▶ [WHAT THE EXERCISE ASKS]: Can you repeat, word for word, the stretch of the forum thread about keeping data in memory instead of a database from "The impedance mismatch" through "about system design."?
-------- SOURCE TEXT --------
Also, to paraphrase Ted Dziuba, it probably doesn't matter if your product doesn't scale, because nobody cares, or will ever use it. So I think it is better to get something up and running quickly to see if anyone cares before you bother trying to optimize for the rare case where your product turns out to be the next Twitter.


Actually, the NoDB approach that Fowler describes handles consistency much more simply: mutations are executed serially. If all your data is hot in RAM, then changes to the data are very quick. Thus, there's no locking, no concurrent writes, and no need to worry about transaction isolation. If you're a Java user, the Prevayler framework he mentions provides this in a couple thousand lines of code.


When you're 3-4 orders of magnitude ahead of the game because you've ditched network round trips and disk accesses, indices become less ( not completely un- ) necessary.

The impedance mismatch between database and application is a lot of code too.


I think that the best thing DB-s provide is the separation of skills. I can fully concentrate on the programming side and just be aware of the db side, and the DBA-s will handle setup, replication, migration, analytics, ad-hoc queries, backup, etc.

If, on the other side, I had to do it all myself, I'd most probably have lost my last hair.


I'd encourage everybody to try this out; building an app like this really broadened my way of thinking about system design.

Compared with a database-backed system, many operations are thousands of times faster. Some things that I was used to thinking of as impossible became easy, and vice versa. Coming to grips with why was very helpful.


what implementation did you use? what others exist? thanks.


Isn't this essentially what prevayler http://en.wikipedia.org/wiki/Prevayler is?


The first time I did it myself. The next couple of times I used what the other reply mentions: Prevayler.
-------- RECORDED DATA --------
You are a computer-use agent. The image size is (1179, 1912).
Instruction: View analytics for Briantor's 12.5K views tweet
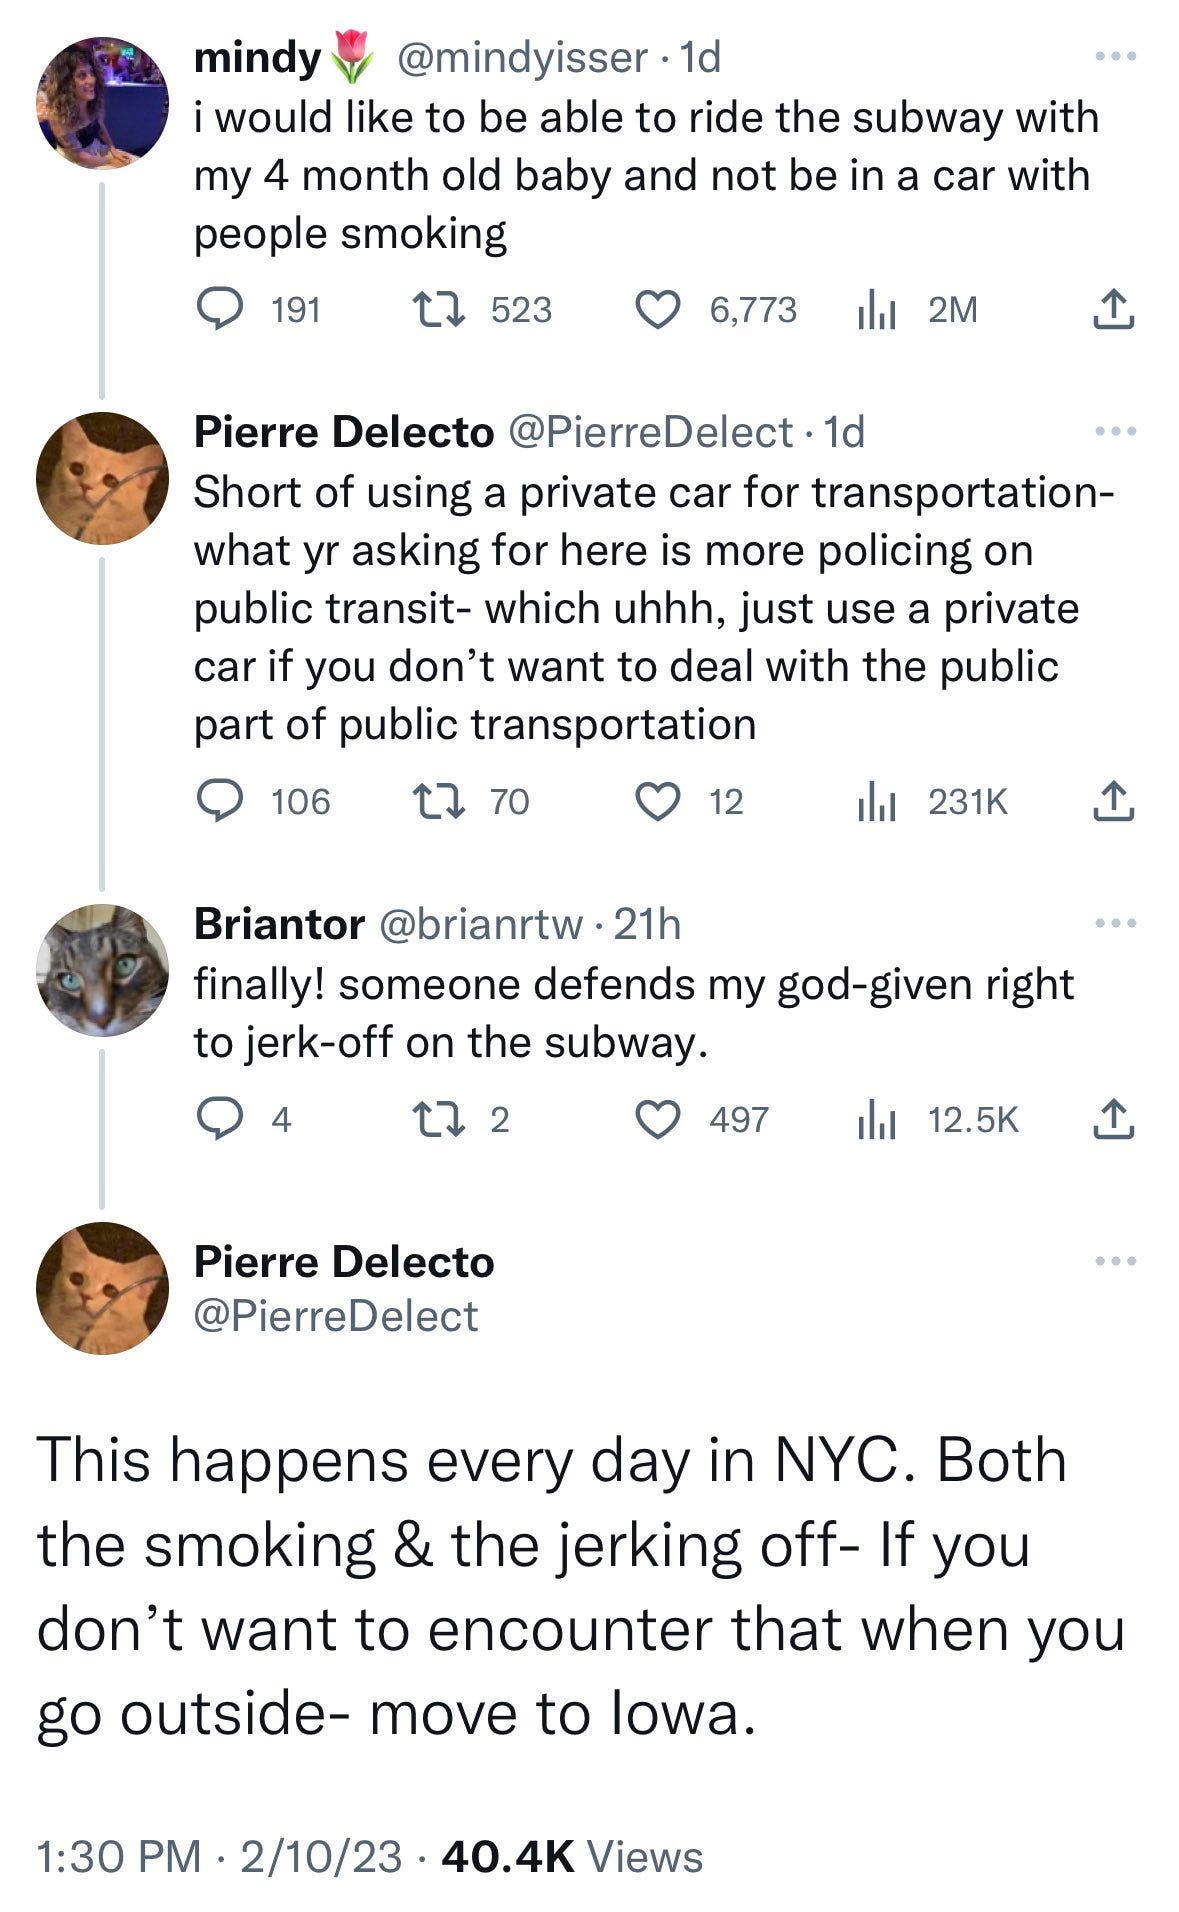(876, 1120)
--------
▶ [COMPLETE OUTPUT]:
The impedance mismatch between database and application is a lot of code too.


I think that the best thing DB-s provide is the separation of skills. I can fully concentrate on the programming side and just be aware of the db side, and the DBA-s will handle setup, replication, migration, analytics, ad-hoc queries, backup, etc.

If, on the other side, I had to do it all myself, I'd most probably have lost my last hair.


I'd encourage everybody to try this out; building an app like this really broadened my way of thinking about system design.